## DIRECTIONS FOR THIS TASK
Examine each line of the data. Copy the line if it includes the word "will".

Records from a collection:
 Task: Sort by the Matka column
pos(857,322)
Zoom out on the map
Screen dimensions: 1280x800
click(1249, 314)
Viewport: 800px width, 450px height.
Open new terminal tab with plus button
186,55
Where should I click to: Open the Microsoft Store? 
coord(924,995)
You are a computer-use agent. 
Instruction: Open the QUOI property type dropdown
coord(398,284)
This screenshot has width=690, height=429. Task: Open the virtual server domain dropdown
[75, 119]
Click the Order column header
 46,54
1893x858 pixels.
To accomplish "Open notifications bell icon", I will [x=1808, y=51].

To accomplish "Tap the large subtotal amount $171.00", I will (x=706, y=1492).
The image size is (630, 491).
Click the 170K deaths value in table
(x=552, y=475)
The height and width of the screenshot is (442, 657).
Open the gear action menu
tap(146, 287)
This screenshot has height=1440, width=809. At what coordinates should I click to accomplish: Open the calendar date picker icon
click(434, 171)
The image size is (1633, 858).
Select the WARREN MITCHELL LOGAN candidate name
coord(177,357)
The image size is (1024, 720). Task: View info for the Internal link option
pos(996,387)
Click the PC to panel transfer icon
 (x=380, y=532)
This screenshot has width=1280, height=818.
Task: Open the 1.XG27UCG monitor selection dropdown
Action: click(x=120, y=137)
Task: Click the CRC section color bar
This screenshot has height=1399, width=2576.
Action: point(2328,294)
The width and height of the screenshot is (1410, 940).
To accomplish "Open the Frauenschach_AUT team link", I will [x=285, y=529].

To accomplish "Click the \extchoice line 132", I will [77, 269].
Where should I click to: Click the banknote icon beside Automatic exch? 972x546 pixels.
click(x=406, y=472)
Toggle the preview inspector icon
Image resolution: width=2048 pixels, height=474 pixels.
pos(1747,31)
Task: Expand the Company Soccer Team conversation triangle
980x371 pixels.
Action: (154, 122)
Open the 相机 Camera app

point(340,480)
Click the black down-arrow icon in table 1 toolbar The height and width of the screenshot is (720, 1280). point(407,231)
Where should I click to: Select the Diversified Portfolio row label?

## OUTPUT BELOW
To accomplish "Open notifications bell icon", I will [x=1808, y=51].
To accomplish "Tap the large subtotal amount $171.00", I will (x=706, y=1492).
To accomplish "Open the Frauenschach_AUT team link", I will [x=285, y=529].
To accomplish "Click the \extchoice line 132", I will [77, 269].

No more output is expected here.